**DATASET EXTRACT**
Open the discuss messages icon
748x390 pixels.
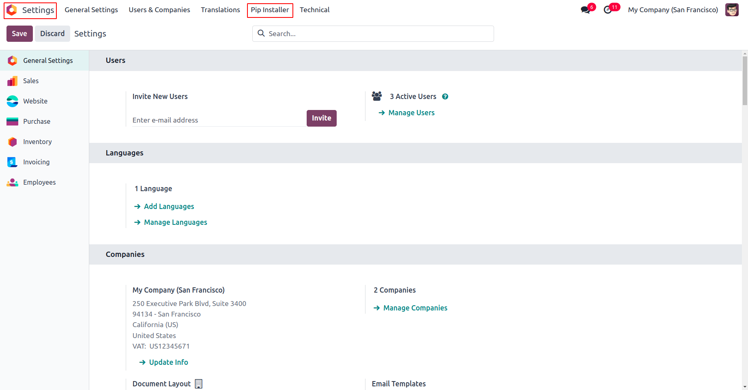click(585, 10)
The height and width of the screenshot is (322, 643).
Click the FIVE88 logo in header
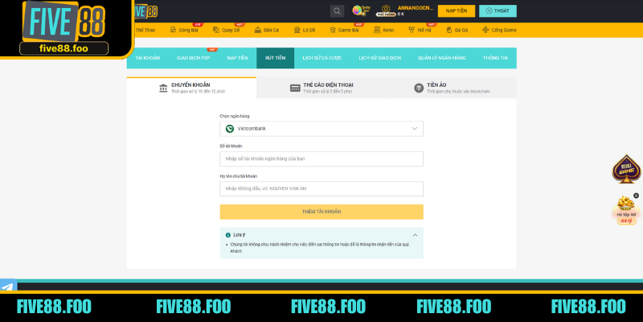click(145, 11)
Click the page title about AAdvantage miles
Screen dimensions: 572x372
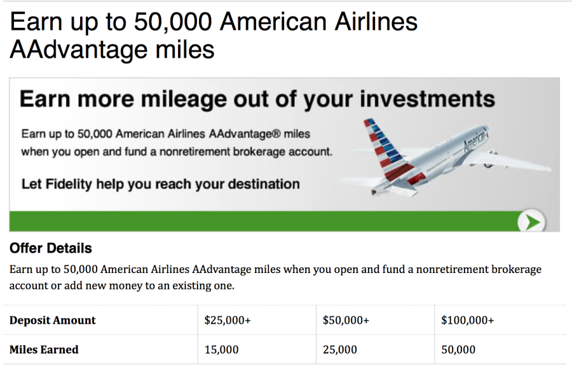(214, 36)
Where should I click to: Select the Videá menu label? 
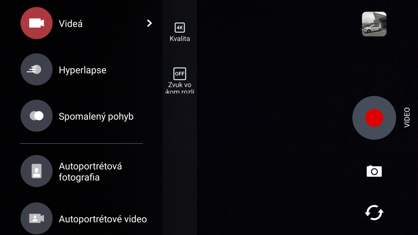pos(71,24)
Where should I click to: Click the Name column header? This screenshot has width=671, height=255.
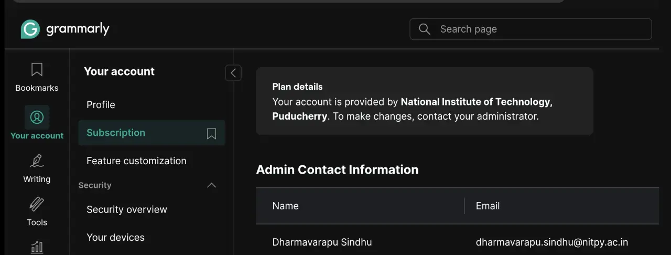click(x=286, y=206)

**WHAT IS EXPECTED**
Your response must consist of the material above, reproduced word for word, with the images omitted.

**SOLUTION**
Open the discuss messages icon
748x390 pixels.
click(585, 10)
The height and width of the screenshot is (322, 643).
Click the FIVE88 logo in header
click(145, 11)
Click the page title about AAdvantage miles
Screen dimensions: 572x372
(214, 36)
Where should I click to: Select the Videá menu label? 
pos(71,24)
Where should I click to: Click the Name column header? This screenshot has width=671, height=255.
click(x=286, y=206)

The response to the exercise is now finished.